Instructions to follow: Repeat every entry in the listing below, exactly.

Input data:
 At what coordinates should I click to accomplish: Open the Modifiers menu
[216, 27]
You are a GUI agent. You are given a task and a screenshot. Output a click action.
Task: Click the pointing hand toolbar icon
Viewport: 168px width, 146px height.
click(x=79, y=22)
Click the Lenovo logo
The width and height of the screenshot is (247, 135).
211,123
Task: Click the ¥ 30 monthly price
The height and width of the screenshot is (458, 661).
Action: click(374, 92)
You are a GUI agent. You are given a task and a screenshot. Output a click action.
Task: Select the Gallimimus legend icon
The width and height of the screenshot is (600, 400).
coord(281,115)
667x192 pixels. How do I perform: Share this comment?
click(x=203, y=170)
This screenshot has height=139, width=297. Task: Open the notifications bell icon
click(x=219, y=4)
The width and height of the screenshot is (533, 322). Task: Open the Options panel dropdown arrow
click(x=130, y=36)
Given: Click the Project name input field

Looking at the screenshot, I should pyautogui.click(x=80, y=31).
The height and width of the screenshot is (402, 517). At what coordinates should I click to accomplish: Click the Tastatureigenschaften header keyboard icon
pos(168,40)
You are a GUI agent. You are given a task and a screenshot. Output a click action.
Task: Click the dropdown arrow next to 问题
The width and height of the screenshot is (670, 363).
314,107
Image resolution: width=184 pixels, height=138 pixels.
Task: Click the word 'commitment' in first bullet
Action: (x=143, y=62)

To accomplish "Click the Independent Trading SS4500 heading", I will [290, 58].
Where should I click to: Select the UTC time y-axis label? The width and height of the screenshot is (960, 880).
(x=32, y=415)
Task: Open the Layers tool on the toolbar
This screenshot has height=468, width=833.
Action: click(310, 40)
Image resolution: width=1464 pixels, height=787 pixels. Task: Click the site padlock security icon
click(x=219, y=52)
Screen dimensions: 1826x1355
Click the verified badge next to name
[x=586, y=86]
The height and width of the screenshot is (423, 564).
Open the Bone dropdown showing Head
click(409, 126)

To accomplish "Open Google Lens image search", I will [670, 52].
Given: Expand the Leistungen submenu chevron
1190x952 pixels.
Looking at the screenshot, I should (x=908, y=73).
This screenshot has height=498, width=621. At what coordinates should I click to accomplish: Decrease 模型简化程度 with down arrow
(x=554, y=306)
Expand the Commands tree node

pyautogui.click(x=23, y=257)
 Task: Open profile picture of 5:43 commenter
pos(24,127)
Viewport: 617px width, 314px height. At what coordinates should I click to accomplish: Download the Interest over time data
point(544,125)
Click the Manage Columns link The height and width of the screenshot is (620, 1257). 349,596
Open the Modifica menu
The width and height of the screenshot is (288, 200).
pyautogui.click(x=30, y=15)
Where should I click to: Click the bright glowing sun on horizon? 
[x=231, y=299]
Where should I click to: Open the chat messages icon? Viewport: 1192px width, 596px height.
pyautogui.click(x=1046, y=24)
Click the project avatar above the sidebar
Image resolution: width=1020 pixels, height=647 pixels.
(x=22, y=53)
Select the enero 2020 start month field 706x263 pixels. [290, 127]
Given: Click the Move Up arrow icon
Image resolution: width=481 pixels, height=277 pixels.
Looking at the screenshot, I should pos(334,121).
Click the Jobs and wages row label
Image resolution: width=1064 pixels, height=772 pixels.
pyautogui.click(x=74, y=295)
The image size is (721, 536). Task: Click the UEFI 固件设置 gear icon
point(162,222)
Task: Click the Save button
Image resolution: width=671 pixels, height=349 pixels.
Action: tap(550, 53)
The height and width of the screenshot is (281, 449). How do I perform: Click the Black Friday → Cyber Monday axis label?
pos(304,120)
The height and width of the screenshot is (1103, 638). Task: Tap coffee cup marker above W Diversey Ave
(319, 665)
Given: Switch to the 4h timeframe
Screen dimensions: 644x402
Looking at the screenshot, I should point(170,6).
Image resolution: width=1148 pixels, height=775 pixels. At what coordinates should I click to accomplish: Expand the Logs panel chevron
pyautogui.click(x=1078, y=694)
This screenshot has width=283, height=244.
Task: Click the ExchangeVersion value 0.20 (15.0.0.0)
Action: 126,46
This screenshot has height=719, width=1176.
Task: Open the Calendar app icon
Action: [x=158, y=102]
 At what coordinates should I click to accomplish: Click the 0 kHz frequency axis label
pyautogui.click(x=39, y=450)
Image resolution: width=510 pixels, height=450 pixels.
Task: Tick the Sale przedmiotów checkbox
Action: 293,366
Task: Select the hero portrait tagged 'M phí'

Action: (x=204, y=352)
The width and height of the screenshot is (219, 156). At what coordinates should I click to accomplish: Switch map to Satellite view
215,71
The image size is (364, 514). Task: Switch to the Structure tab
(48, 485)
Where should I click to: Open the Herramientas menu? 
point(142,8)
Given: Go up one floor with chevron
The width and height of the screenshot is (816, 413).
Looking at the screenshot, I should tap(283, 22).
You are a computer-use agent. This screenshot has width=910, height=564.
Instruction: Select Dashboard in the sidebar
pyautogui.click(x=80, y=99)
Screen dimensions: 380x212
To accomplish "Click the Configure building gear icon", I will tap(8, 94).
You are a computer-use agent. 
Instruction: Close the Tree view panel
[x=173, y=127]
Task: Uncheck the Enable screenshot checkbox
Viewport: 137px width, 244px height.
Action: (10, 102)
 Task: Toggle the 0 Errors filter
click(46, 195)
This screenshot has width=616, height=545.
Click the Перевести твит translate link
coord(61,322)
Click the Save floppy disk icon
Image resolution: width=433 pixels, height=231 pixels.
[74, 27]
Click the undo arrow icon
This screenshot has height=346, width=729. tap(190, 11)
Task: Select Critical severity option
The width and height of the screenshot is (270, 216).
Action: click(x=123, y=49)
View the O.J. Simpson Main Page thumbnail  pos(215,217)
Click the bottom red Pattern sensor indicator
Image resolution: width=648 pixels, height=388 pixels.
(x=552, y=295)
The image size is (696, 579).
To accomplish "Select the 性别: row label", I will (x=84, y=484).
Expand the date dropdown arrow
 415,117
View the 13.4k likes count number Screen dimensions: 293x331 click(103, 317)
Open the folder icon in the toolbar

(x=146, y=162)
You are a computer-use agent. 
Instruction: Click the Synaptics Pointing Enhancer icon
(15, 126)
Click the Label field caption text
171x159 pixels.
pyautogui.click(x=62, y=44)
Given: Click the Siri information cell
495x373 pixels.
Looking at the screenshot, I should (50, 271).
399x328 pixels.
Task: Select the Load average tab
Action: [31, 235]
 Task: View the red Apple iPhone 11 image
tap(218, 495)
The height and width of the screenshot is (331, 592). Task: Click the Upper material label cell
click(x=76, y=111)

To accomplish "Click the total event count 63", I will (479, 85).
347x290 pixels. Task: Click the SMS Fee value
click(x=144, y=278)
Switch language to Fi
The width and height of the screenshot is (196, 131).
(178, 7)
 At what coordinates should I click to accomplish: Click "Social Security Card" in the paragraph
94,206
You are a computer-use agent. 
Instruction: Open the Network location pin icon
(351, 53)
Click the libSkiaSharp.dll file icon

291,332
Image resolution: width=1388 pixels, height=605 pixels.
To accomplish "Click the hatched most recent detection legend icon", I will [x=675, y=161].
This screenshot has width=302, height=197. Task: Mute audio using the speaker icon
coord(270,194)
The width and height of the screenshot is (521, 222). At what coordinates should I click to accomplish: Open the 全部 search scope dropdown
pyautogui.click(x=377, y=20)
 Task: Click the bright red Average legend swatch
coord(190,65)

Your response:
 At what coordinates should I click to accomplish: Open the Modifiers menu
[216, 27]
You are a GUI agent. You are given a task and a screenshot. Output a click action.
Task: Click the pointing hand toolbar icon
Viewport: 168px width, 146px height.
click(x=79, y=22)
Click the Lenovo logo
The width and height of the screenshot is (247, 135).
211,123
Task: Click the ¥ 30 monthly price
The height and width of the screenshot is (458, 661).
Action: click(374, 92)
You are a GUI agent. You are given a task and a screenshot. Output a click action.
Task: Select the Gallimimus legend icon
The width and height of the screenshot is (600, 400).
coord(281,115)
667x192 pixels. How do I perform: Share this comment?
click(x=203, y=170)
This screenshot has height=139, width=297. Task: Open the notifications bell icon
click(x=219, y=4)
The width and height of the screenshot is (533, 322). Task: Open the Options panel dropdown arrow
click(x=130, y=36)
Given: Click the Project name input field

Looking at the screenshot, I should pyautogui.click(x=80, y=31).
The height and width of the screenshot is (402, 517). At what coordinates should I click to accomplish: Click the Tastatureigenschaften header keyboard icon
pos(168,40)
You are a GUI agent. You are given a task and a screenshot. Output a click action.
Task: Click the dropdown arrow next to 问题
The width and height of the screenshot is (670, 363).
314,107
Image resolution: width=184 pixels, height=138 pixels.
Task: Click the word 'commitment' in first bullet
Action: (x=143, y=62)

To accomplish "Click the Independent Trading SS4500 heading", I will [290, 58].
Where should I click to: Select the UTC time y-axis label? The width and height of the screenshot is (960, 880).
(x=32, y=415)
Task: Open the Layers tool on the toolbar
This screenshot has height=468, width=833.
Action: click(310, 40)
Image resolution: width=1464 pixels, height=787 pixels. Task: Click the site padlock security icon
click(x=219, y=52)
Screen dimensions: 1826x1355
Click the verified badge next to name
[x=586, y=86]
The height and width of the screenshot is (423, 564).
Open the Bone dropdown showing Head
click(409, 126)

To accomplish "Open Google Lens image search", I will [670, 52].
Given: Expand the Leistungen submenu chevron
1190x952 pixels.
Looking at the screenshot, I should (x=908, y=73).
This screenshot has height=498, width=621. At what coordinates should I click to accomplish: Decrease 模型简化程度 with down arrow
(x=554, y=306)
Expand the Commands tree node

pyautogui.click(x=23, y=257)
 Task: Open profile picture of 5:43 commenter
pos(24,127)
Viewport: 617px width, 314px height. At what coordinates should I click to accomplish: Download the Interest over time data
point(544,125)
Click the Manage Columns link The height and width of the screenshot is (620, 1257). 349,596
Open the Modifica menu
The width and height of the screenshot is (288, 200).
pyautogui.click(x=30, y=15)
Where should I click to: Click the bright glowing sun on horizon? 
[x=231, y=299]
Where should I click to: Open the chat messages icon? Viewport: 1192px width, 596px height.
pyautogui.click(x=1046, y=24)
Click the project avatar above the sidebar
Image resolution: width=1020 pixels, height=647 pixels.
(x=22, y=53)
Select the enero 2020 start month field 706x263 pixels. [290, 127]
Given: Click the Move Up arrow icon
Image resolution: width=481 pixels, height=277 pixels.
Looking at the screenshot, I should pos(334,121).
Click the Jobs and wages row label
Image resolution: width=1064 pixels, height=772 pixels.
pyautogui.click(x=74, y=295)
The image size is (721, 536). Task: Click the UEFI 固件设置 gear icon
point(162,222)
Task: Click the Save button
Image resolution: width=671 pixels, height=349 pixels.
Action: tap(550, 53)
The height and width of the screenshot is (281, 449). How do I perform: Click the Black Friday → Cyber Monday axis label?
pos(304,120)
The height and width of the screenshot is (1103, 638). Task: Tap coffee cup marker above W Diversey Ave
(319, 665)
Given: Switch to the 4h timeframe
Screen dimensions: 644x402
Looking at the screenshot, I should point(170,6).
Image resolution: width=1148 pixels, height=775 pixels. At what coordinates should I click to accomplish: Expand the Logs panel chevron
pyautogui.click(x=1078, y=694)
This screenshot has width=283, height=244.
Task: Click the ExchangeVersion value 0.20 (15.0.0.0)
Action: 126,46
This screenshot has height=719, width=1176.
Task: Open the Calendar app icon
Action: [x=158, y=102]
 At what coordinates should I click to accomplish: Click the 0 kHz frequency axis label
pyautogui.click(x=39, y=450)
Image resolution: width=510 pixels, height=450 pixels.
Task: Tick the Sale przedmiotów checkbox
Action: 293,366
Task: Select the hero portrait tagged 'M phí'

Action: (x=204, y=352)
The width and height of the screenshot is (219, 156). At what coordinates should I click to accomplish: Switch map to Satellite view
215,71
The image size is (364, 514). Task: Switch to the Structure tab
(48, 485)
Where should I click to: Open the Herramientas menu? 
point(142,8)
Given: Go up one floor with chevron
The width and height of the screenshot is (816, 413).
Looking at the screenshot, I should tap(283, 22).
You are a computer-use agent. This screenshot has width=910, height=564.
Instruction: Select Dashboard in the sidebar
pyautogui.click(x=80, y=99)
Screen dimensions: 380x212
To accomplish "Click the Configure building gear icon", I will tap(8, 94).
You are a computer-use agent. 
Instruction: Close the Tree view panel
[x=173, y=127]
Task: Uncheck the Enable screenshot checkbox
Viewport: 137px width, 244px height.
Action: (10, 102)
 Task: Toggle the 0 Errors filter
click(46, 195)
This screenshot has width=616, height=545.
Click the Перевести твит translate link
coord(61,322)
Click the Save floppy disk icon
Image resolution: width=433 pixels, height=231 pixels.
[74, 27]
Click the undo arrow icon
This screenshot has height=346, width=729. tap(190, 11)
Task: Select Critical severity option
The width and height of the screenshot is (270, 216).
Action: click(x=123, y=49)
View the O.J. Simpson Main Page thumbnail  pos(215,217)
Click the bottom red Pattern sensor indicator
Image resolution: width=648 pixels, height=388 pixels.
(x=552, y=295)
The image size is (696, 579).
To accomplish "Select the 性别: row label", I will (x=84, y=484).
Expand the date dropdown arrow
 415,117
View the 13.4k likes count number Screen dimensions: 293x331 click(103, 317)
Open the folder icon in the toolbar

(x=146, y=162)
You are a computer-use agent. 
Instruction: Click the Synaptics Pointing Enhancer icon
(15, 126)
Click the Label field caption text
171x159 pixels.
pyautogui.click(x=62, y=44)
Given: Click the Siri information cell
495x373 pixels.
Looking at the screenshot, I should (50, 271).
399x328 pixels.
Task: Select the Load average tab
Action: [31, 235]
 Task: View the red Apple iPhone 11 image
tap(218, 495)
The height and width of the screenshot is (331, 592). Task: Click the Upper material label cell
click(x=76, y=111)

To accomplish "Click the total event count 63", I will (479, 85).
347x290 pixels. Task: Click the SMS Fee value
click(x=144, y=278)
Switch language to Fi
The width and height of the screenshot is (196, 131).
(178, 7)
 At what coordinates should I click to accomplish: Click "Social Security Card" in the paragraph
94,206
You are a computer-use agent. 
Instruction: Open the Network location pin icon
(351, 53)
Click the libSkiaSharp.dll file icon

291,332
Image resolution: width=1388 pixels, height=605 pixels.
To accomplish "Click the hatched most recent detection legend icon", I will [x=675, y=161].
This screenshot has width=302, height=197. Task: Mute audio using the speaker icon
coord(270,194)
The width and height of the screenshot is (521, 222). At what coordinates should I click to accomplish: Open the 全部 search scope dropdown
pyautogui.click(x=377, y=20)
 Task: Click the bright red Average legend swatch
coord(190,65)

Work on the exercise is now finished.